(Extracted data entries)
——————

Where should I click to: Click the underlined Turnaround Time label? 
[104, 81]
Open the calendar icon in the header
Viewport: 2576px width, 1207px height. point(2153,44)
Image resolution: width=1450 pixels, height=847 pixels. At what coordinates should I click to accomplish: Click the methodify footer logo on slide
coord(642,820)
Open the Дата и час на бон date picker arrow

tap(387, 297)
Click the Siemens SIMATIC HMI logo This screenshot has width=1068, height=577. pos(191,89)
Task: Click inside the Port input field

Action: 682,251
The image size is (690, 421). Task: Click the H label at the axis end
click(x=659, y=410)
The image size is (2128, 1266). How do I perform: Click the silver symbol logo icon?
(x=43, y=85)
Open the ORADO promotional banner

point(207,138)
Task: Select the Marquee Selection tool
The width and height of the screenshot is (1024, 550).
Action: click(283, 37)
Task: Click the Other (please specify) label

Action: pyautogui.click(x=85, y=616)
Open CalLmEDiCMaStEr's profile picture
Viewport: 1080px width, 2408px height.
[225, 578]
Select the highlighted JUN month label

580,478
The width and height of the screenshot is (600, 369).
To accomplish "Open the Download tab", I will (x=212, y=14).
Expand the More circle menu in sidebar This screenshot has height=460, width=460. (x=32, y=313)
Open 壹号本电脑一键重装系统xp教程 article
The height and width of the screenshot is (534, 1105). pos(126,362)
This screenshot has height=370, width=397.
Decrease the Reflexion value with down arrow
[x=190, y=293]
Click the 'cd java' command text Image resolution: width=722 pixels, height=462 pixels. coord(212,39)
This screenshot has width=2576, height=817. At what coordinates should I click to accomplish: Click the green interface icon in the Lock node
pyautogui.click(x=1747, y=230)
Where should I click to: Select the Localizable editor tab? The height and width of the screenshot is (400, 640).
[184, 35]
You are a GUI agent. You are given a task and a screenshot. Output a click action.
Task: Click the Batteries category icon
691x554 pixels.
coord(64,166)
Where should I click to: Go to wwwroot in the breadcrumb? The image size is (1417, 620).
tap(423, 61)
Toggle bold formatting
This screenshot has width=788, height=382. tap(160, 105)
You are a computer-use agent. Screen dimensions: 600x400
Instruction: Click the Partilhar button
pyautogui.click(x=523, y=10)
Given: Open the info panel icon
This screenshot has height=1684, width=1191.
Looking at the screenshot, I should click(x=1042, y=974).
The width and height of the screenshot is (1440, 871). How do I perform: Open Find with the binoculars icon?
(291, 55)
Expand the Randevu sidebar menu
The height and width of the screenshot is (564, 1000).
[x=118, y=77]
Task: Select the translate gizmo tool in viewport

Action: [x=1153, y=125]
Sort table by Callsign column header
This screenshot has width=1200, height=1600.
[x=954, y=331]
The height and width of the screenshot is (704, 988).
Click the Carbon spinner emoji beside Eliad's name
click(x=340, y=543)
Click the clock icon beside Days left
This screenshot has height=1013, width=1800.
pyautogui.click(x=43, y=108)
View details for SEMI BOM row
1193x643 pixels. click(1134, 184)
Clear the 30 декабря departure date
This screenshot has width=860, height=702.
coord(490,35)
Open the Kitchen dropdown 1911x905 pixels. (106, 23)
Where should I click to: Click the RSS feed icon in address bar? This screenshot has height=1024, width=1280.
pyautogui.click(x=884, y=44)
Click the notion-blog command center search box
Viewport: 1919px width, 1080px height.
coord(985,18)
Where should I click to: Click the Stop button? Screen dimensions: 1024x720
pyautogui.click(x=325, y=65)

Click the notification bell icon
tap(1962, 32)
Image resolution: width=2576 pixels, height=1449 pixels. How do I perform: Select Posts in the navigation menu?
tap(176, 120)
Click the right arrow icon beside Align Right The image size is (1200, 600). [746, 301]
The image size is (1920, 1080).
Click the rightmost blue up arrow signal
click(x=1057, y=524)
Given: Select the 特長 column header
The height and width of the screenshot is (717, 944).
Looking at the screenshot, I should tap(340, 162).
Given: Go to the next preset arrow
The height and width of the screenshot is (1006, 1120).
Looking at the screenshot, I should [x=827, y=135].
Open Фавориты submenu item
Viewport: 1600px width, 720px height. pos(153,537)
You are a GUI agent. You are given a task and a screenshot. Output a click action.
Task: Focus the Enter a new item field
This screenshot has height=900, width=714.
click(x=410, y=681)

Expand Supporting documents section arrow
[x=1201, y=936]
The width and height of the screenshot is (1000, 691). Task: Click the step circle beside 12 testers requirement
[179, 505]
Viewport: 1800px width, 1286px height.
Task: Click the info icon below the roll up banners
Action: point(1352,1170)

——————

**Written problem:** Format the extracted data entries above as a JSON list of strings, with one string for each line and blank lines omitted.

**Worked answer:**
[
  "Where should I click to: Click the underlined Turnaround Time label? ",
  "[104, 81]",
  "Open the calendar icon in the header",
  "Viewport: 2576px width, 1207px height. point(2153,44)",
  "Image resolution: width=1450 pixels, height=847 pixels. At what coordinates should I click to accomplish: Click the methodify footer logo on slide",
  "coord(642,820)",
  "Open the Дата и час на бон date picker arrow",
  "tap(387, 297)",
  "Click the Siemens SIMATIC HMI logo This screenshot has width=1068, height=577. pos(191,89)",
  "Task: Click inside the Port input field",
  "Action: 682,251",
  "The image size is (690, 421). Task: Click the H label at the axis end",
  "click(x=659, y=410)",
  "The image size is (2128, 1266). How do I perform: Click the silver symbol logo icon?",
  "(x=43, y=85)",
  "Open the ORADO promotional banner",
  "point(207,138)",
  "Task: Select the Marquee Selection tool",
  "The width and height of the screenshot is (1024, 550).",
  "Action: click(283, 37)",
  "Task: Click the Other (please specify) label",
  "Action: pyautogui.click(x=85, y=616)",
  "Open CalLmEDiCMaStEr's profile picture",
  "Viewport: 1080px width, 2408px height.",
  "[225, 578]",
  "Select the highlighted JUN month label",
  "580,478",
  "The width and height of the screenshot is (600, 369).",
  "To accomplish \"Open the Download tab\", I will (x=212, y=14).",
  "Expand the More circle menu in sidebar This screenshot has height=460, width=460. (x=32, y=313)",
  "Open 壹号本电脑一键重装系统xp教程 article",
  "The height and width of the screenshot is (534, 1105). pos(126,362)",
  "This screenshot has height=370, width=397.",
  "Decrease the Reflexion value with down arrow",
  "[x=190, y=293]",
  "Click the 'cd java' command text Image resolution: width=722 pixels, height=462 pixels. coord(212,39)",
  "This screenshot has width=2576, height=817. At what coordinates should I click to accomplish: Click the green interface icon in the Lock node",
  "pyautogui.click(x=1747, y=230)",
  "Where should I click to: Select the Localizable editor tab? The height and width of the screenshot is (400, 640).",
  "[184, 35]",
  "You are a GUI agent. You are given a task and a screenshot. Output a click action.",
  "Task: Click the Batteries category icon",
  "691x554 pixels.",
  "coord(64,166)",
  "Where should I click to: Go to wwwroot in the breadcrumb? The image size is (1417, 620).",
  "tap(423, 61)",
  "Toggle bold formatting",
  "This screenshot has width=788, height=382. tap(160, 105)",
  "You are a computer-use agent. Screen dimensions: 600x400",
  "Instruction: Click the Partilhar button",
  "pyautogui.click(x=523, y=10)",
  "Given: Open the info panel icon",
  "This screenshot has height=1684, width=1191.",
  "Looking at the screenshot, I should click(x=1042, y=974).",
  "The width and height of the screenshot is (1440, 871). How do I perform: Open Find with the binoculars icon?",
  "(291, 55)",
  "Expand the Randevu sidebar menu",
  "The height and width of the screenshot is (564, 1000).",
  "[x=118, y=77]",
  "Task: Select the translate gizmo tool in viewport",
  "Action: [x=1153, y=125]",
  "Sort table by Callsign column header",
  "This screenshot has width=1200, height=1600.",
  "[x=954, y=331]",
  "The height and width of the screenshot is (704, 988).",
  "Click the Carbon spinner emoji beside Eliad's name",
  "click(x=340, y=543)",
  "Click the clock icon beside Days left",
  "This screenshot has height=1013, width=1800.",
  "pyautogui.click(x=43, y=108)",
  "View details for SEMI BOM row",
  "1193x643 pixels. click(1134, 184)",
  "Clear the 30 декабря departure date",
  "This screenshot has width=860, height=702.",
  "coord(490,35)",
  "Open the Kitchen dropdown 1911x905 pixels. (106, 23)",
  "Where should I click to: Click the RSS feed icon in address bar? This screenshot has height=1024, width=1280.",
  "pyautogui.click(x=884, y=44)",
  "Click the notion-blog command center search box",
  "Viewport: 1919px width, 1080px height.",
  "coord(985,18)",
  "Where should I click to: Click the Stop button? Screen dimensions: 1024x720",
  "pyautogui.click(x=325, y=65)",
  "Click the notification bell icon",
  "tap(1962, 32)",
  "Image resolution: width=2576 pixels, height=1449 pixels. How do I perform: Select Posts in the navigation menu?",
  "tap(176, 120)",
  "Click the right arrow icon beside Align Right The image size is (1200, 600). [746, 301]",
  "The image size is (1920, 1080).",
  "Click the rightmost blue up arrow signal",
  "click(x=1057, y=524)",
  "Given: Select the 特長 column header",
  "The height and width of the screenshot is (717, 944).",
  "Looking at the screenshot, I should tap(340, 162).",
  "Given: Go to the next preset arrow",
  "The height and width of the screenshot is (1006, 1120).",
  "Looking at the screenshot, I should [x=827, y=135].",
  "Open Фавориты submenu item",
  "Viewport: 1600px width, 720px height. pos(153,537)",
  "You are a GUI agent. You are given a task and a screenshot. Output a click action.",
  "Task: Focus the Enter a new item field",
  "This screenshot has height=900, width=714.",
  "click(x=410, y=681)",
  "Expand Supporting documents section arrow",
  "[x=1201, y=936]",
  "The width and height of the screenshot is (1000, 691). Task: Click the step circle beside 12 testers requirement",
  "[179, 505]",
  "Viewport: 1800px width, 1286px height.",
  "Task: Click the info icon below the roll up banners",
  "Action: point(1352,1170)"
]